== Work to be completed ==
Please filter the entries and return only the lines that include "Mens".
━━━ Information
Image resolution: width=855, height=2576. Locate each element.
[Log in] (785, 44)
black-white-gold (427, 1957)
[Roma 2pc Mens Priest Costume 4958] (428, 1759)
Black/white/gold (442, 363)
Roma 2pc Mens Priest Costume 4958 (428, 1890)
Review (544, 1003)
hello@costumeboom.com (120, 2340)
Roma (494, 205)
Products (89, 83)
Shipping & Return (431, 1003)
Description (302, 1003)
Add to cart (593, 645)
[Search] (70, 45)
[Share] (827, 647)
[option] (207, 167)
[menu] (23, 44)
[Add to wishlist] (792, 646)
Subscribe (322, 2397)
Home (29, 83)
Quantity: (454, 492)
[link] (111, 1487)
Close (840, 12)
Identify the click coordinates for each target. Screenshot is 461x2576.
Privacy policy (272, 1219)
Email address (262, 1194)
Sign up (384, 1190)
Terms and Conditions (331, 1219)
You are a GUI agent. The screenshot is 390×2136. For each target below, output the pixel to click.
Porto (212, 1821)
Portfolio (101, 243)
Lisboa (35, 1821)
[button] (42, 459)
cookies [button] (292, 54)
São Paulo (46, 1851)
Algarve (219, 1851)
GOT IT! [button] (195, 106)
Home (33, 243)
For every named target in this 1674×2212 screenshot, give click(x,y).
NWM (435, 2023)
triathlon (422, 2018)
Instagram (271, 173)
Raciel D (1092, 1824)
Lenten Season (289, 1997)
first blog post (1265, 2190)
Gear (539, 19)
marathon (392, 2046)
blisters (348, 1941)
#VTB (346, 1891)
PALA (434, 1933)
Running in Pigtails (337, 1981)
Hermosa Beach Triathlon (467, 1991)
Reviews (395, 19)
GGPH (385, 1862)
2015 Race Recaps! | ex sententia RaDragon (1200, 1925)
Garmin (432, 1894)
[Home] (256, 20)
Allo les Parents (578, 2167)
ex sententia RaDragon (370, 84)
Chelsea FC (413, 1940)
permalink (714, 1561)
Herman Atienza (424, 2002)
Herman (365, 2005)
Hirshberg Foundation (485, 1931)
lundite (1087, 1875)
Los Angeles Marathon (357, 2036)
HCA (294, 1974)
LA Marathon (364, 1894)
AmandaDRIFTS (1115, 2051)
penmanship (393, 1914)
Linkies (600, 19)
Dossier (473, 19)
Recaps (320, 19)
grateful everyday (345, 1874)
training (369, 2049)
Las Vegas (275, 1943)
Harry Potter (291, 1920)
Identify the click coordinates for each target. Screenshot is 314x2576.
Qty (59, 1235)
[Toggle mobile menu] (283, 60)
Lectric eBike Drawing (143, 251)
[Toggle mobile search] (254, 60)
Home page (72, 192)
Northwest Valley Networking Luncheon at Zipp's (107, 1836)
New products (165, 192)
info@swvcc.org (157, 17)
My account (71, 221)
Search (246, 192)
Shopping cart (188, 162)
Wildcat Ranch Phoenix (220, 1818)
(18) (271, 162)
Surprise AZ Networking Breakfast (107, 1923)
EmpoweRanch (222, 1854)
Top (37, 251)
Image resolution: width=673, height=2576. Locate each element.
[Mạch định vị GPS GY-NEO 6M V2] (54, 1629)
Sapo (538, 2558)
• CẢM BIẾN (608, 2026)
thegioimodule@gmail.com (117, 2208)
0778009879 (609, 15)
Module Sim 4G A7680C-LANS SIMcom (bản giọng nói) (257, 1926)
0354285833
━━━━━━
== Written solution ==
[Roma 2pc Mens Priest Costume 4958] (428, 1759)
Roma 2pc Mens Priest Costume 4958 (428, 1890)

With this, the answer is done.